Before you submit your self to a life dedicated to searching for and maintaining passionate love, for emotional love, consider the differences presented in my last two paragraphs. Do you prefer respect or flattery? Which is more likely to establish an undying trust? To put things in terms of Plato and Socrates, the intellectual love relationship is noble, while a person who is a slave to their needs, their passions, their emotions, their ‘intuition’, is base. Emotional love is arguably a biological need, but so is food; it is commonly accepted that a life devoted to the eating of food is a base and vice-ridden one. Aside it, Plato has made some pretty convincing arguments that the opposite of wisdom is folly…

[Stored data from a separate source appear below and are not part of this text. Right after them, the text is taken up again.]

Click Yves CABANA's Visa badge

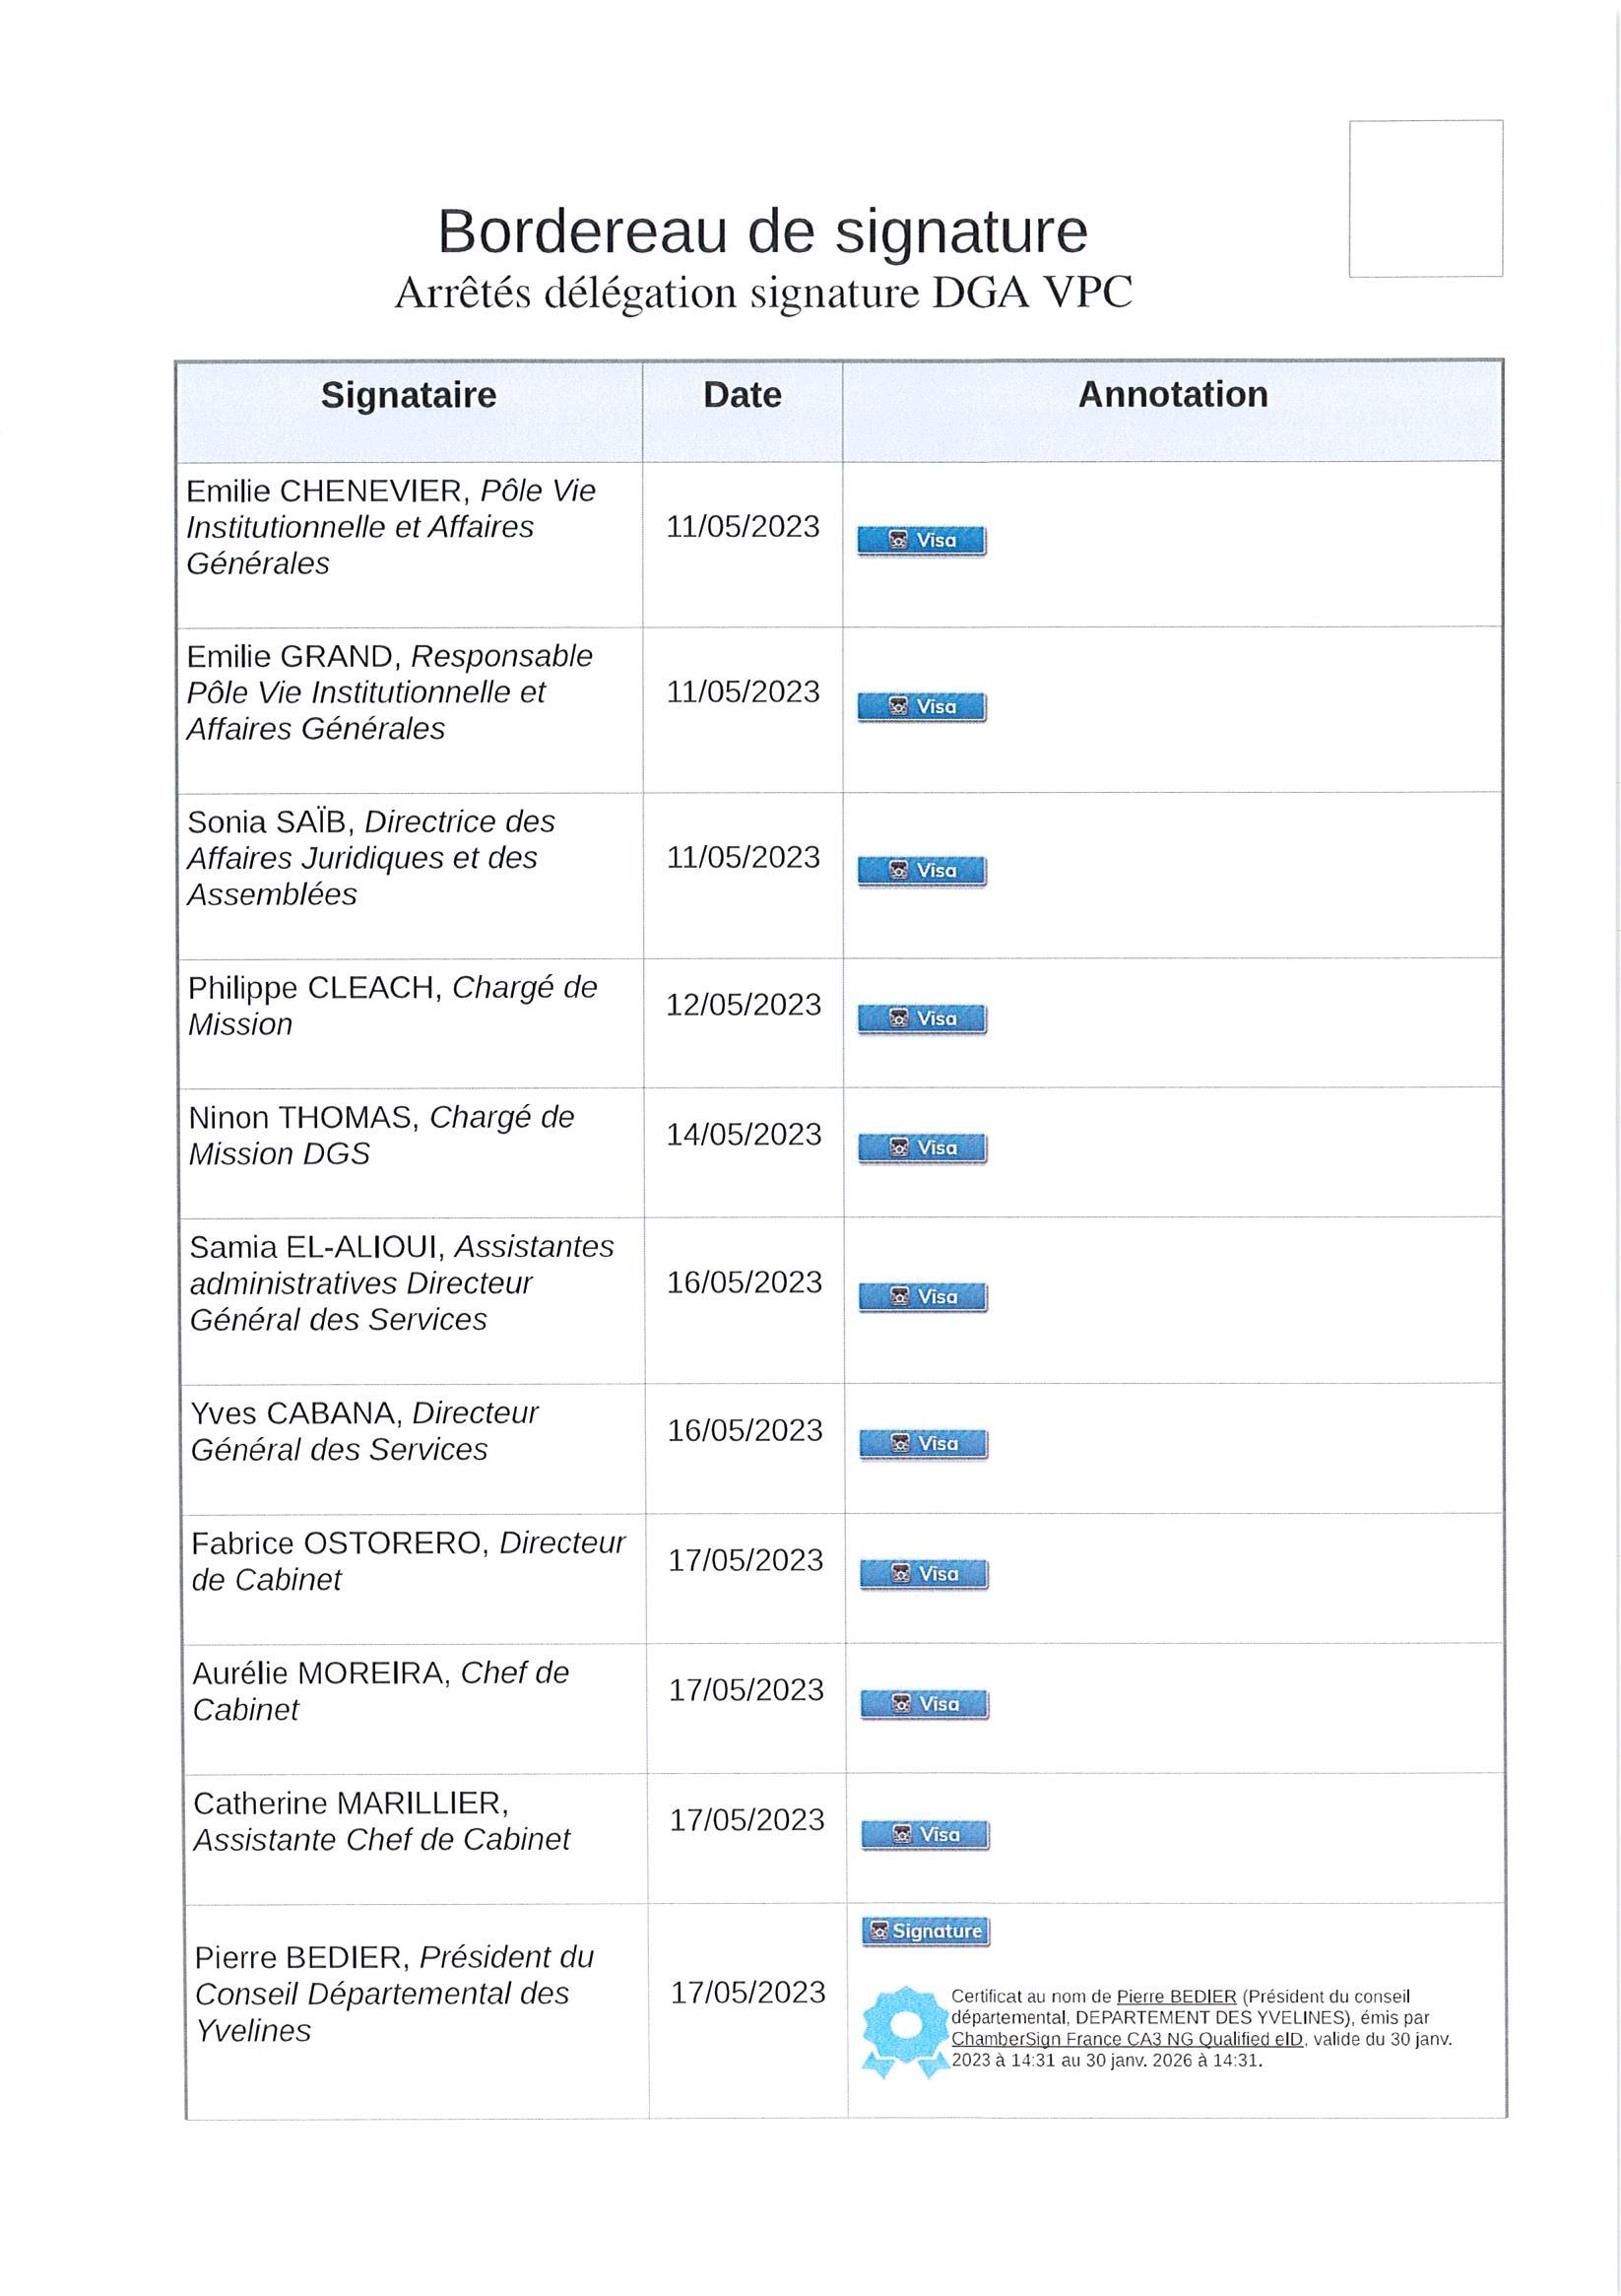923,1444
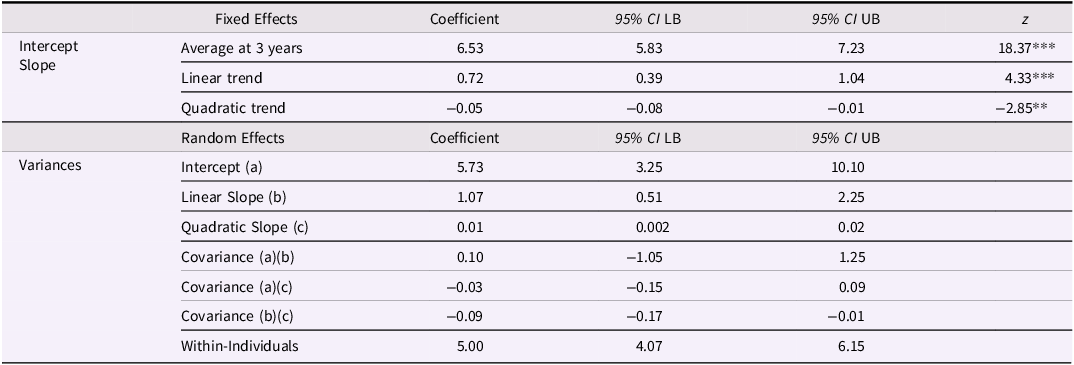Click the Linear Slope (b) label
Screen dimensions: 1074x365
click(233, 197)
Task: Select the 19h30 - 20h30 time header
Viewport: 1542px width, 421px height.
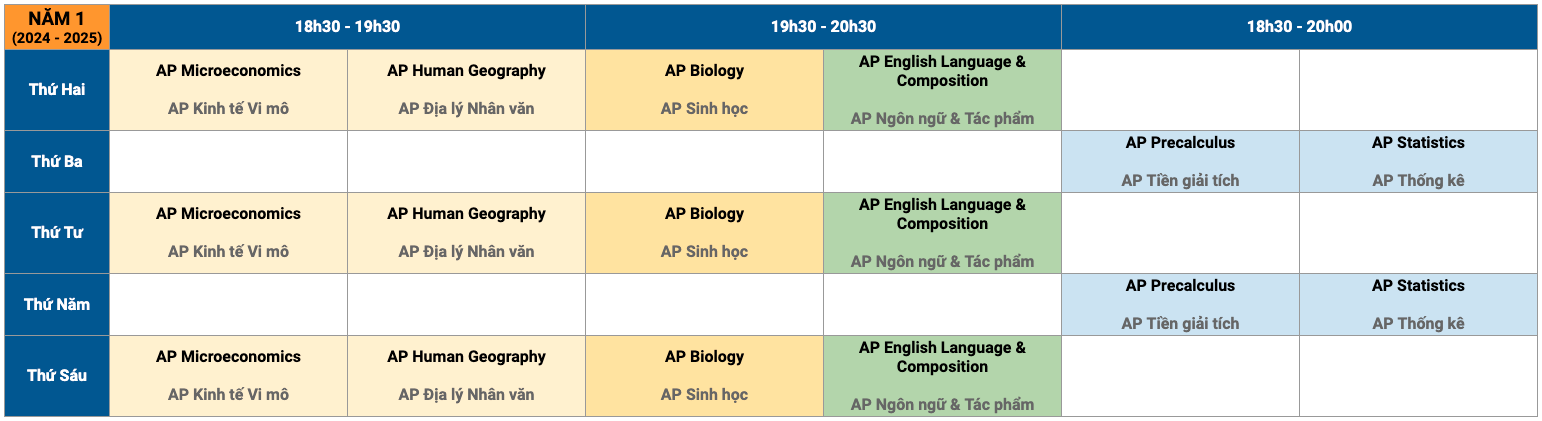Action: (x=823, y=27)
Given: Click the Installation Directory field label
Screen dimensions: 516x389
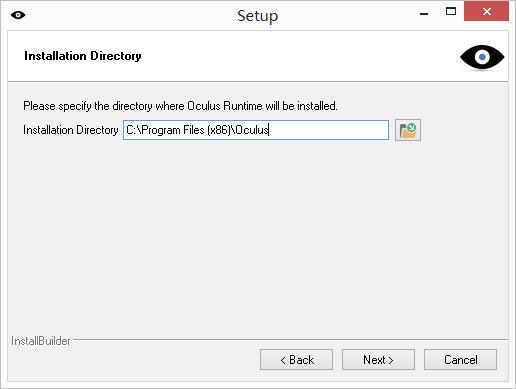Looking at the screenshot, I should click(x=71, y=130).
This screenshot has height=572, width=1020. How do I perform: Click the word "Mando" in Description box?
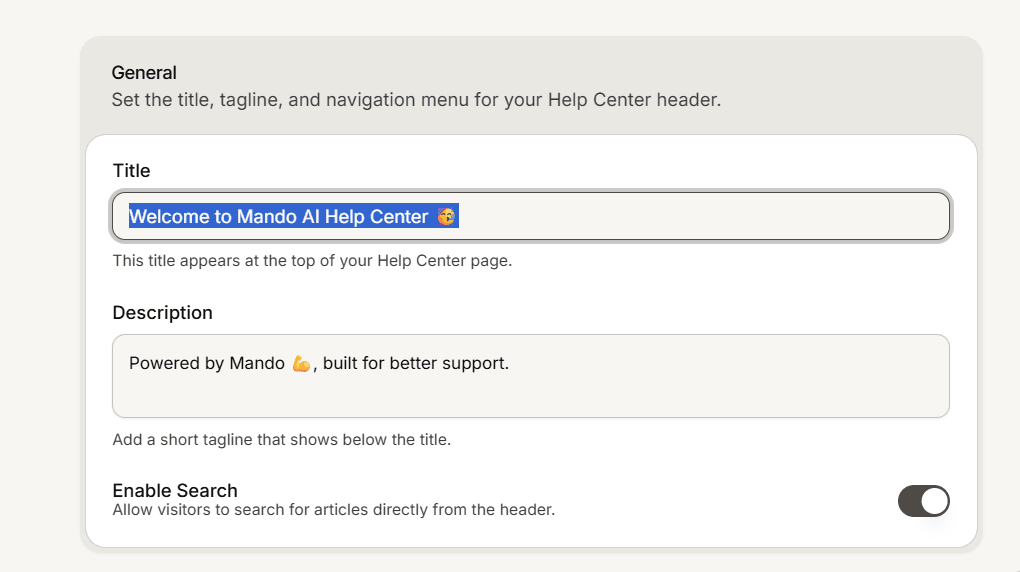coord(257,363)
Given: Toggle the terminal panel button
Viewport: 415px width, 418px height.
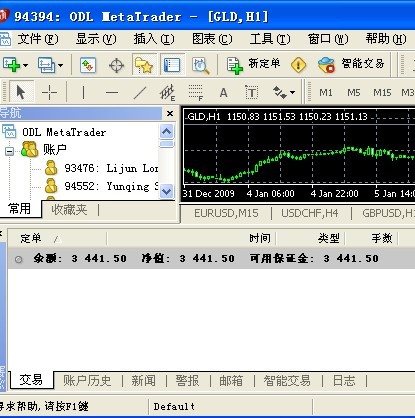Looking at the screenshot, I should click(172, 65).
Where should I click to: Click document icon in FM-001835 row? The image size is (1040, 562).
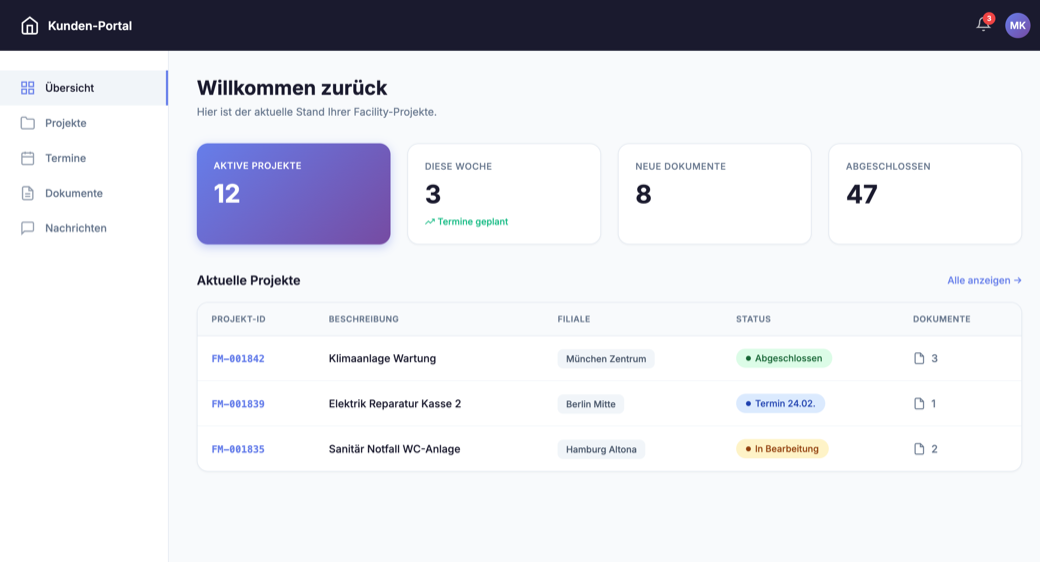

Seeking wisdom is an intellectual pursuit. It is the challenge to find the good and become the good. Emotions are helpful servants, but also greedy fools with a love for power. Emotions may not be inherently evil, but they can and often do lead us to evil, whereas intellect only leads us there when at the reigns of emotion. It has been said that we should ‘calm the mind to find the truth’. This is often interpreted as ‘silence your thoughts to let your heart guide you’. I see it as meaning ‘quiet your emotions to remove bias from your intellect, so that logic can naturally develop its patterns of discovering truth and goodness.’ Racing thoughts are a product of emotion. Lack of focus is a product of emotion. Anxiety and depression put you in thought loops? Emotion is tampering with your cognition. The rational parts of our minds can only be considered responsible for our inability to be mindful of our full selves, our environment, and our present moment in that the rational parts of our minds allow us to understand new ideas, and with more ideas comes more subject matter for us to feel about. Mindfulness is not simply quieting our thoughts. Mindfulness is quieting our emotions so that we can think rationally in stead of in cues sent to us by our feelings. We must take the responsibility as interpreters of our emotions in stead of simply taking the cues that they give us at face value. ‘This responsibility makes me nervous’ probably does not mean that the responsibility is bad. At the very least, we must remain in tune with how we feel in order to properly take care of our bodies, but we can not respond accordingly if all we do is blindly believe what we feel.